Natürlich unterliegen die bisher aufgezeigten Methoden einigen Beschränkungen. Aus Vergangenheitsdaten abgeleitete Elastizitäten gelten im Prinzip nur für den untersuchten Zeitraum. Ob sie auch in Zukunft gelten, ist schwer vorhersehbar. Allgemein gilt sicherlich, dass je stabiler der Markt, desto eher machen Elastizitäten aus Vergangenheitsdaten Sinn, und je dynamischer, desto weniger. Ergebnisse aus Meta-Analysen können natürlich auch nur plausible Werte bieten, aber nicht mehr. Am genauesten liegt man immer bei der Durchführung von Feld-Experimenten, denn hier zeigt sich die reale Wirkung.
Im Bereich des Internet hat sich dafür das sogenannte A/B-Testing durchgesetzt. Die Vorteile liegen in der unmittelbaren Anwendung im Web Design.
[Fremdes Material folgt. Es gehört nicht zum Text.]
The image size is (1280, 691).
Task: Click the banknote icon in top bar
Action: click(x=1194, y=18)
Aber auch in der Offline-Welt kann man immer mal kleinere Experimente durchführen, z.B. die Werbung in regionalen Tageszeitungen in einigen Regionen aussetzen, um dann die Wirkung im Vergleich zu den anderen Regionen, die als Kontrollgruppe fungiert haben, bestimmen zu können. Auch beim Verkaufsaußendienst kann man über einen kürzeren Zeitraum unterschiedliche Besuchshäufigkeiten testen.
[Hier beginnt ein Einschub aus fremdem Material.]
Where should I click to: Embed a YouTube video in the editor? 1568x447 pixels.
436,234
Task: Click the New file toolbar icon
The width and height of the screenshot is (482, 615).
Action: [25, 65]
Man sieht also, dass man nicht darauf angewiesen ist, bei der Festlegung der Marketing-Budgets nur nach Bauchgefühl zu handeln. Vielmehr bieten Daten-Analysen, Meta-Analysen und Experimente genügend Möglichkeiten, Evidenz-basiert vorzugehen.
Literatur:
(1) Albers, Sönke, Murali K. Mantrala and Shrihari Sridhar (2010): A Meta-Analysis of Personal Selling Elasticities, Journal of Marketing Research, Vol. 47, S. 840–853
(2) Albers, Sönke (2012): Optimizable and Implementable Aggregate Response Modeling for Marketing Decision Support, International Journal of Research in Marketing, Vol. 29, No. 2, 111-122.
(3) Fischer, Marc, Sönke Albers, Nils Wagner and Monika Frie (2012): Dynamically Allocating the Marketing Budget: How to Leverage Profits across Markets, Products and Marketing Activities, GfK Marketing Intelligence Review, Vol. 4, No. 1, S. 50-59
(4) Henningsen, Sina, Rebecca Heuke, and Michel Clement (2011): Determinants of advertising effectiveness: The development of an international advertising elasticity database and a meta-analysis, Business Research, Vol. 4, S. 193-239.
(5) Köhler, Christine, Murali K. Mantrala, Sönke Albers, and Vamsi K. Kanuri (2017): A Meta-Analysis of Marketing Communication Carryover Effects, Journal of Marketing Research, Vol. 54, S. 990–1008
(6) Skiera, Bernd und Sönke Albers (2008): Prioritizing Salesforce Decision Areas for Productivity Improvements Using a Core Sales Response Function, Journal of Personal Selling and Sales Management, Vol. 28, No. 2, 145-154.